____ SUPPLIED DATA

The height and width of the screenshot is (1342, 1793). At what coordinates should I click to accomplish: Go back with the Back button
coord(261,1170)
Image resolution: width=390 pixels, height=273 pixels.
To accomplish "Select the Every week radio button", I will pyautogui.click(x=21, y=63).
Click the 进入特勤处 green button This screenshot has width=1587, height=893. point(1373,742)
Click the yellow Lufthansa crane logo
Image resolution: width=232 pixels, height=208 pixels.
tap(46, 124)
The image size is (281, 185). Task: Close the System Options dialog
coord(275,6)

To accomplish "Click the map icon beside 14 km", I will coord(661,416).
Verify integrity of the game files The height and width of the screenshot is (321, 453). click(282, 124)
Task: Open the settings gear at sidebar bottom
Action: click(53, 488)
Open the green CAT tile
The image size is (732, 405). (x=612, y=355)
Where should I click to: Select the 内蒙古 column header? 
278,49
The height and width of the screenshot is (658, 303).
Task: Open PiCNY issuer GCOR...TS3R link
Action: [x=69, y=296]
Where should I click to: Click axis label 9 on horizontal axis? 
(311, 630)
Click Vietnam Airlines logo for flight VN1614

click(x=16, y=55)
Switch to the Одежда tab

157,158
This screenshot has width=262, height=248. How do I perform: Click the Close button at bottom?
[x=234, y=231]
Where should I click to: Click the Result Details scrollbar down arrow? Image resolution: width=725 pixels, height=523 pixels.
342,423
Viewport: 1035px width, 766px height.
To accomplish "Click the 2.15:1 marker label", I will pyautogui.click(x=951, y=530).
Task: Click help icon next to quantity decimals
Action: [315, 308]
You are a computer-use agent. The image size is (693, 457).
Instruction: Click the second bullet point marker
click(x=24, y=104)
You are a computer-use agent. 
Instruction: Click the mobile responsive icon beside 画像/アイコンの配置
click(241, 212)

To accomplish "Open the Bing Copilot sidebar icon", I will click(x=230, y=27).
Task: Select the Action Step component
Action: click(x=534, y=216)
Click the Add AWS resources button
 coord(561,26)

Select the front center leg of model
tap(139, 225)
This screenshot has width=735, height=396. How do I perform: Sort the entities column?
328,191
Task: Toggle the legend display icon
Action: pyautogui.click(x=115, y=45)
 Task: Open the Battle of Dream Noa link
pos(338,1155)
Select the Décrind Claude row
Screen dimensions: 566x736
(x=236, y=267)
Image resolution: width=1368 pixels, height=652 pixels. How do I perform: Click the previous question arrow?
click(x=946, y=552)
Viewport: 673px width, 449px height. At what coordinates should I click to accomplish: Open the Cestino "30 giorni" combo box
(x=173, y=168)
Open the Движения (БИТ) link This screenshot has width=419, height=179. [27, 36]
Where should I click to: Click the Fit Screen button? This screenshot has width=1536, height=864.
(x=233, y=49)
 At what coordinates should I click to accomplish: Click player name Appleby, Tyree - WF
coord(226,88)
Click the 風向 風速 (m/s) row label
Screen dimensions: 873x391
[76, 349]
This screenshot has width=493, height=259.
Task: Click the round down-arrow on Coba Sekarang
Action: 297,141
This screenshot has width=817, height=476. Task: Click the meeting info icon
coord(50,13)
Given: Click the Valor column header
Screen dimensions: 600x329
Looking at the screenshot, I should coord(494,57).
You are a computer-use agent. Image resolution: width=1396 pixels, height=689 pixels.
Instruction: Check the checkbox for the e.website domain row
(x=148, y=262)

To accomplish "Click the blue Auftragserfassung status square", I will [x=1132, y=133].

________

• _TASK DESCRIPTION_
Render the rows from the start of the rows through the line containing "I will coord(661,416)." as a two-column CSV with the headers input and output. Write one CSV line per row, with the row's text under input and its answer under output; quote each field and replace any line breaks with spaces.

• _RESPONSE_
input,output
"The height and width of the screenshot is (1342, 1793). At what coordinates should I click to accomplish: Go back with the Back button","coord(261,1170)"
"Image resolution: width=390 pixels, height=273 pixels. To accomplish ""Select the Every week radio button"",","I will pyautogui.click(x=21, y=63)."
"Click the 进入特勤处 green button This screenshot has width=1587, height=893.","point(1373,742)"
"Click the yellow Lufthansa crane logo Image resolution: width=232 pixels, height=208 pixels.","tap(46, 124)"
"The image size is (281, 185). Task: Close the System Options dialog","coord(275,6)"
"To accomplish ""Click the map icon beside 14 km"",","I will coord(661,416)."